REQUIRED ACTION 1:
Decide whether each statement below agrees with the coral reef article. For each, answer yes or no and quote the words of the article that decide it.
(a) About one fifth of the world's coral reefs are damaged beyond repair.
(b) The share of reefs threatened or destroyed has fallen over the past four years.
(c) The assessment drew on scientists from 96 countries.
REQUIRED ACTION 2:
Answer these questions from the coral reef article:
(a) Where was the assessment released?
(b) Who is the lead author of the assessment?
(c) In what year did coral bleaching severely damage the reefs that are now recovering?
REQUIRED ACTION 3:
Reproduce the part of the coral reef article that opens with the words containing "Washington - About" and closes with "Reef Monitoring Network.".

TEXT SHOWN:
____________________

Washington - About 20 percent of the world's coral reefs are so damaged they are beyond repair, finds a new global assessment of the state of coral reefs released today at the WWF headquarters in Washington, D.C. The damaged reefs no longer provide fish for people or attractions for tourists. At the same time the percentage of reefs recovering from past damage has risen but half of the world's reefs are threatened with destruction, the assessment found. All told, 70 percent of the world's reefs are threatened or destroyed, up from 59 percent four years ago. Climate change, runoff pollution and destructive fishing methods pose the greatest threats to reefs. The Status of Coral Reefs of the World: 2004 involved 240 scientists from 96 countries in the Global Coral Reef Monitoring Network.
"The news is mixed for the world's coral reefs," said Clive Wilkinson, coordinator of the Global Coral Reef Monitoring Network and lead author of the assessment. "We're happy to report that almost half of the reefs severely damaged by coral bleaching in 1998 are recovering, but other reefs are so badly damaged that they are unrecognizable as coral reefs."

____________________

GIVEN DATA:

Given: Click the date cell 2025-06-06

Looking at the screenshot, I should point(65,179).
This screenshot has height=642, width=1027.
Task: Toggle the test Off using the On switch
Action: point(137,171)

____________________

EXERCISE RESULT 1:
(a) Yes: "About 20 percent of the world's coral reefs are so damaged they are beyond repair"
(b) No: "70 percent of the world's reefs are threatened or destroyed, up from 59 percent four years ago"
(c) Yes: "involved 240 scientists from 96 countries in the Global Coral Reef Monitoring Network"

EXERCISE RESULT 2:
(a) At the WWF headquarters in Washington, D.C.
(b) Clive Wilkinson
(c) 1998

EXERCISE RESULT 3:
Washington - About 20 percent of the world's coral reefs are so damaged they are beyond repair, finds a new global assessment of the state of coral reefs released today at the WWF headquarters in Washington, D.C. The damaged reefs no longer provide fish for people or attractions for tourists. At the same time the percentage of reefs recovering from past damage has risen but half of the world's reefs are threatened with destruction, the assessment found. All told, 70 percent of the world's reefs are threatened or destroyed, up from 59 percent four years ago. Climate change, runoff pollution and destructive fishing methods pose the greatest threats to reefs. The Status of Coral Reefs of the World: 2004 involved 240 scientists from 96 countries in the Global Coral Reef Monitoring Network.